*AIM:* Copy the records below word for word, from the first line through the last.

*RECORDS SUPPLIED:*
◆ ◆ ◆ ◆ ◆ ◆ ◆
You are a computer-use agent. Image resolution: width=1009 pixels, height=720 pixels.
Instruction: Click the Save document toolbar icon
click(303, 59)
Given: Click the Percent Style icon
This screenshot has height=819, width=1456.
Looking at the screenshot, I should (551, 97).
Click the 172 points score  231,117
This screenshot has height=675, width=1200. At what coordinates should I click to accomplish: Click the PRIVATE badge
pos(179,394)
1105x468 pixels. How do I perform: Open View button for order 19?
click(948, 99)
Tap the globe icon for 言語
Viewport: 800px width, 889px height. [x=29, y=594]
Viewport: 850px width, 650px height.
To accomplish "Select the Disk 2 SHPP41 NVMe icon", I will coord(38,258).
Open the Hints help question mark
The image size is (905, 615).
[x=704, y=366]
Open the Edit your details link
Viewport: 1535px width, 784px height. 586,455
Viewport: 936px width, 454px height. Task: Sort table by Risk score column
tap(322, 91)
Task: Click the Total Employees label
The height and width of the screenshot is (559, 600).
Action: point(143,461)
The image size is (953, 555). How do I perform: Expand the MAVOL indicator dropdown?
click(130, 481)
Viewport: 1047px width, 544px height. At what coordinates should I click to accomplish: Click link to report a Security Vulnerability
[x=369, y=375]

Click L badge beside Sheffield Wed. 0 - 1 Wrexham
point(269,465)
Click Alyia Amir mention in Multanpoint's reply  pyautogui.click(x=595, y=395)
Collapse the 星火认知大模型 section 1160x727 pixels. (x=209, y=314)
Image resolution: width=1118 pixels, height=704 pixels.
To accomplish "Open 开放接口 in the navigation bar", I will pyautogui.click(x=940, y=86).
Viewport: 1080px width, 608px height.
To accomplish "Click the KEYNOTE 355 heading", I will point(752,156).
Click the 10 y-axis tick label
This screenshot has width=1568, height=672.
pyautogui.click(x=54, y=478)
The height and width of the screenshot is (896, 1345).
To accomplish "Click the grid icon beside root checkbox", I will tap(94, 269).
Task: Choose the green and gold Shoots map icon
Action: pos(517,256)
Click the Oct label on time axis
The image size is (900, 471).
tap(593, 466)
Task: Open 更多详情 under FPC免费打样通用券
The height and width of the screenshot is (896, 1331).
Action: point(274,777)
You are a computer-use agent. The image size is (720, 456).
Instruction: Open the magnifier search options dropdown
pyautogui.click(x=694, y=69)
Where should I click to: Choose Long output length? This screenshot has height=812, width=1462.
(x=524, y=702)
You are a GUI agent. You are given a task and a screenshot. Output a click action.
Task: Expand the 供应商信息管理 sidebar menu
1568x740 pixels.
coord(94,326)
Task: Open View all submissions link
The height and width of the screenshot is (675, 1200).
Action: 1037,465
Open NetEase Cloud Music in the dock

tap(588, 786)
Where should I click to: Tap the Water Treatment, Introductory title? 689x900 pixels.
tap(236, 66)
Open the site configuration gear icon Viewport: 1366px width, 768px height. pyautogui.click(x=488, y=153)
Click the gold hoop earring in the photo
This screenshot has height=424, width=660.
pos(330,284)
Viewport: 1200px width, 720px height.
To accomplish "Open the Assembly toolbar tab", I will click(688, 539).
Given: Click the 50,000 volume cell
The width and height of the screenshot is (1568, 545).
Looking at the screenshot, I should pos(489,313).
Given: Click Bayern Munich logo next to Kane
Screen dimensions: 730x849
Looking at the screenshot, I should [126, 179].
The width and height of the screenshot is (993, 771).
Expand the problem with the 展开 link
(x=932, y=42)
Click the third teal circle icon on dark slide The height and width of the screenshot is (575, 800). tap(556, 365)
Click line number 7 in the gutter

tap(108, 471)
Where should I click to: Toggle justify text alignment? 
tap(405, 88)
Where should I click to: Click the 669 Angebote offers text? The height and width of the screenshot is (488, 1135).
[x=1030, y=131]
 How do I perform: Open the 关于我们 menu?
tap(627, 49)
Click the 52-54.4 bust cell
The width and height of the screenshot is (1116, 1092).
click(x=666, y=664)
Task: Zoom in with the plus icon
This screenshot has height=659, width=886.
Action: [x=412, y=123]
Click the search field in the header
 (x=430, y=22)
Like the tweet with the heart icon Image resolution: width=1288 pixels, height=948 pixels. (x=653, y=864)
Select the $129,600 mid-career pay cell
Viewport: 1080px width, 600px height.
◆ ◆ ◆ ◆ ◆ ◆ ◆
*THE RESULT:*
You are a computer-use agent. Image resolution: width=1009 pixels, height=720 pixels.
Instruction: Click the Save document toolbar icon
click(303, 59)
Given: Click the Percent Style icon
This screenshot has height=819, width=1456.
Looking at the screenshot, I should (551, 97).
Click the 172 points score  231,117
This screenshot has height=675, width=1200. At what coordinates should I click to accomplish: Click the PRIVATE badge
pos(179,394)
1105x468 pixels. How do I perform: Open View button for order 19?
click(948, 99)
Tap the globe icon for 言語
Viewport: 800px width, 889px height. [x=29, y=594]
Viewport: 850px width, 650px height.
To accomplish "Select the Disk 2 SHPP41 NVMe icon", I will coord(38,258).
Open the Hints help question mark
The image size is (905, 615).
[x=704, y=366]
Open the Edit your details link
Viewport: 1535px width, 784px height. 586,455
Viewport: 936px width, 454px height. Task: Sort table by Risk score column
tap(322, 91)
Task: Click the Total Employees label
The height and width of the screenshot is (559, 600).
Action: point(143,461)
The image size is (953, 555). How do I perform: Expand the MAVOL indicator dropdown?
click(130, 481)
Viewport: 1047px width, 544px height. At what coordinates should I click to accomplish: Click link to report a Security Vulnerability
[x=369, y=375]

Click L badge beside Sheffield Wed. 0 - 1 Wrexham
point(269,465)
Click Alyia Amir mention in Multanpoint's reply  pyautogui.click(x=595, y=395)
Collapse the 星火认知大模型 section 1160x727 pixels. (x=209, y=314)
Image resolution: width=1118 pixels, height=704 pixels.
To accomplish "Open 开放接口 in the navigation bar", I will pyautogui.click(x=940, y=86).
Viewport: 1080px width, 608px height.
To accomplish "Click the KEYNOTE 355 heading", I will point(752,156).
Click the 10 y-axis tick label
This screenshot has width=1568, height=672.
pyautogui.click(x=54, y=478)
The height and width of the screenshot is (896, 1345).
To accomplish "Click the grid icon beside root checkbox", I will tap(94, 269).
Task: Choose the green and gold Shoots map icon
Action: pos(517,256)
Click the Oct label on time axis
The image size is (900, 471).
tap(593, 466)
Task: Open 更多详情 under FPC免费打样通用券
The height and width of the screenshot is (896, 1331).
Action: point(274,777)
You are a computer-use agent. The image size is (720, 456).
Instruction: Open the magnifier search options dropdown
pyautogui.click(x=694, y=69)
Where should I click to: Choose Long output length? This screenshot has height=812, width=1462.
(x=524, y=702)
You are a GUI agent. You are given a task and a screenshot. Output a click action.
Task: Expand the 供应商信息管理 sidebar menu
1568x740 pixels.
coord(94,326)
Task: Open View all submissions link
The height and width of the screenshot is (675, 1200).
Action: 1037,465
Open NetEase Cloud Music in the dock

tap(588, 786)
Where should I click to: Tap the Water Treatment, Introductory title? 689x900 pixels.
tap(236, 66)
Open the site configuration gear icon Viewport: 1366px width, 768px height. pyautogui.click(x=488, y=153)
Click the gold hoop earring in the photo
This screenshot has height=424, width=660.
pos(330,284)
Viewport: 1200px width, 720px height.
To accomplish "Open the Assembly toolbar tab", I will click(688, 539).
Given: Click the 50,000 volume cell
The width and height of the screenshot is (1568, 545).
Looking at the screenshot, I should pos(489,313).
Given: Click Bayern Munich logo next to Kane
Screen dimensions: 730x849
Looking at the screenshot, I should [126, 179].
The width and height of the screenshot is (993, 771).
Expand the problem with the 展开 link
(x=932, y=42)
Click the third teal circle icon on dark slide The height and width of the screenshot is (575, 800). tap(556, 365)
Click line number 7 in the gutter

tap(108, 471)
Where should I click to: Toggle justify text alignment? 
tap(405, 88)
Where should I click to: Click the 669 Angebote offers text? The height and width of the screenshot is (488, 1135).
[x=1030, y=131]
 How do I perform: Open the 关于我们 menu?
tap(627, 49)
Click the 52-54.4 bust cell
The width and height of the screenshot is (1116, 1092).
click(x=666, y=664)
Task: Zoom in with the plus icon
This screenshot has height=659, width=886.
Action: [x=412, y=123]
Click the search field in the header
 (x=430, y=22)
Like the tweet with the heart icon Image resolution: width=1288 pixels, height=948 pixels. (x=653, y=864)
Select the $129,600 mid-career pay cell
Viewport: 1080px width, 600px height.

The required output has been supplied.